頂点ラベルauthorとbookの両方にプロパティ・キーnameが使用されるため、authorBookファイルでは、著者名と本の名前に変数anameとbnameがそれぞれ使用されます。これらの変数は、author頂点とbook頂点の間にエッジを作成するために使用されるマッピング・ロジックで使用されます。

各行で、ファイルをtextファイルとして指定し、ファイル名を指定して、区切り文字を設定し、ヘッダーを指定して読み取り対象のフィールドを識別する必要があります。加えて、正規表現を使用してテキスト・ファイルの各行を解析する場合は、正規表現ロジックが含められます。データの処理に使用されるマップ、authorInputが作成されます。マップは変換を使用することで、読み込み前に操作することができます。
```
authorInput = File.text(inputfiledir + "authorREGEX.dat").regex("name:(.*)\\tgender:([MF])").header('name', 'gender')
```
マッピング・スクリプトの本文を作成します。マッピング・スクリプトのこの部分は、ファイル形式に関係なく同じです。
テキストの読み込みに、DSE Graph Loaderをdry runとして実行するには、次のコマンドを使用します。
```
$ graphloader authorBookMappingREGEX.groovy -graph testREGEX -address localhost -dryrun true
```
テスト目的の場合、graphloaderの実行前に、指定されたグラフが存在する必要はありません。
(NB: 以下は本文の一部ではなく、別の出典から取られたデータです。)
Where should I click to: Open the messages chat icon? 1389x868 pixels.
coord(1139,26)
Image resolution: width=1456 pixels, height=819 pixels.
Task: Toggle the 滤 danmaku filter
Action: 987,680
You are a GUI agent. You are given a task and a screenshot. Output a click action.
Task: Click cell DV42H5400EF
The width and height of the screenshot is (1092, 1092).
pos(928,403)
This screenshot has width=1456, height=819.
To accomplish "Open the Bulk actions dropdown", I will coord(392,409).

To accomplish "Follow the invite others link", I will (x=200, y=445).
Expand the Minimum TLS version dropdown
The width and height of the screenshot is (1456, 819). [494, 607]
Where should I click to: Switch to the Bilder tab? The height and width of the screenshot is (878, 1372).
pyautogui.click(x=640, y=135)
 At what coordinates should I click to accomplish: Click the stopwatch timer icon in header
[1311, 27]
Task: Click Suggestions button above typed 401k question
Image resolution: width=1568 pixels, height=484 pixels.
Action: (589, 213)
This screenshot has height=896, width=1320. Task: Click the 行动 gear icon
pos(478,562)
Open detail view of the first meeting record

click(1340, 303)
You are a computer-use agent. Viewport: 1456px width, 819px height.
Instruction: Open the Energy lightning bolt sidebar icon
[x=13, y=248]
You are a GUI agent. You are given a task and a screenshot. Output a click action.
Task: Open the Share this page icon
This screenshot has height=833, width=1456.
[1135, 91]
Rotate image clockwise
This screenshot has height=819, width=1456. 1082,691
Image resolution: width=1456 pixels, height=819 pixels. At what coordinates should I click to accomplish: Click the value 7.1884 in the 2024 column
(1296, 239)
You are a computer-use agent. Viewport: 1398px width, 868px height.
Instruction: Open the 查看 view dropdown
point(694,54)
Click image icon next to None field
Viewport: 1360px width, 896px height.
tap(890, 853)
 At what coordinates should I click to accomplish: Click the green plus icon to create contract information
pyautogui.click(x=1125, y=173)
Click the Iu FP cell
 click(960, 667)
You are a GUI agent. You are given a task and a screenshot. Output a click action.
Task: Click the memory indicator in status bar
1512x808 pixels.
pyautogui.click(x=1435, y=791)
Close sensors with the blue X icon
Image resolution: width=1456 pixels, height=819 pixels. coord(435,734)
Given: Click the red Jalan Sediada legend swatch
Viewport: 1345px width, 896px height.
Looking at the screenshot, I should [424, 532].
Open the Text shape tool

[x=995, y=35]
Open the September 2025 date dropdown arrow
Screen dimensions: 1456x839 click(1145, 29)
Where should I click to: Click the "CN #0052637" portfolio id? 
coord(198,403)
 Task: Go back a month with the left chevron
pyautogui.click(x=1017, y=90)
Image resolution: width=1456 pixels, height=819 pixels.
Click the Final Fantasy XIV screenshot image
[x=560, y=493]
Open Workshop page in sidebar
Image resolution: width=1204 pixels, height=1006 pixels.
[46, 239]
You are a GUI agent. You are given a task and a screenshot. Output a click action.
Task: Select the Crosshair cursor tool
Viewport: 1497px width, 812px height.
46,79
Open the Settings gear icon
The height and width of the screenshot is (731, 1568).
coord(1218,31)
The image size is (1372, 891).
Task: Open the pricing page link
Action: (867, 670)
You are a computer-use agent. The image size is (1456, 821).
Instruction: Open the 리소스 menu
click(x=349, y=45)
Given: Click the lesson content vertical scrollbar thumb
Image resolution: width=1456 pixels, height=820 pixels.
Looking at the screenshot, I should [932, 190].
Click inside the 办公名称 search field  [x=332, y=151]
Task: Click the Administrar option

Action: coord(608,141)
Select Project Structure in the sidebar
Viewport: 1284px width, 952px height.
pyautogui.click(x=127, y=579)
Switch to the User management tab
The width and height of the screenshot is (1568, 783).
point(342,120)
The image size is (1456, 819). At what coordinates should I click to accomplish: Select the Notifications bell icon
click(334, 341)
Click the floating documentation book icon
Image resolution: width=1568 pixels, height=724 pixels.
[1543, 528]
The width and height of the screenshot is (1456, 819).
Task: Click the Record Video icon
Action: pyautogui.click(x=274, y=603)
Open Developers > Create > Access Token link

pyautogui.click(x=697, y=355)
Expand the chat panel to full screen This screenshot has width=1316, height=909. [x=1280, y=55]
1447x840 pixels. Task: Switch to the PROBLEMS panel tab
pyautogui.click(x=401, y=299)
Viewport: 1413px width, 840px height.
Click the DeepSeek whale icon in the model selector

ただし、実稼働アプリケーションの場合は、グラフとスキーマを作成してから、graphloaderを使用する必要があります。

読み込みスクリプトの全文は次のようになります。

/* SAMPLE INPUT - uses tabs
author:
name:Julia Child	gender:F
book: 
name:Simca's Cuisine: 100 Classic French Recipes for Every Occasion	year:1972	ISBN:0-394-40152-2
authorBook: 
bname:Simca's Cuisine: 100 Classic French Recipes for Every Occasion	aname:Simone Beck
 */

// CONFIGURATION
// Configures the data loader to create the schema
config create_schema: true, load_new: true, load_vertex_threads: 3

// DATA INPUT
// Define the data input source (a file which can be specified via command line arguments)
// inputfiledir is the directory for the input files that is given in the commandline
// as the "-filename" option
inputfiledir = '/tmp/REGEX/'
authorInput = File.text(inputfiledir + "authorREGEX.dat").
    regex("name:(.*)\\tgender:([MF])").
    header('name', 'gender')
bookInput = File.text(inputfiledir + "bookREGEX.dat").
	regex("name:(.*)\\tyear:([0-9]{4})\\tISBN:([0-9]{1}[-]{1}[0-9]{3}[-]{1}[0-9]{5}[-]{1}[0-9]{0,1})").
	header('name', 'year', 'ISBN')
authorBookInput = File.text(inputfiledir + "authorBookREGEX.dat").
    regex("bname:(.*)\\taname:(.*)").
    header('bname', 'aname')

//Specifies what data source to load using which mapper (as defined inline)
  
load(authorInput).asVertices {
    label "author"
    key "name"
}

load(bookInput).asVertices {
    label "book"
    key "name"
}

load(authorBookInput).asEdges {
    label "authored"
    outV "aname", {
        label "author"
        key "name"
    }
    inV "bname", {
        label "book"
        key "name"
    }
}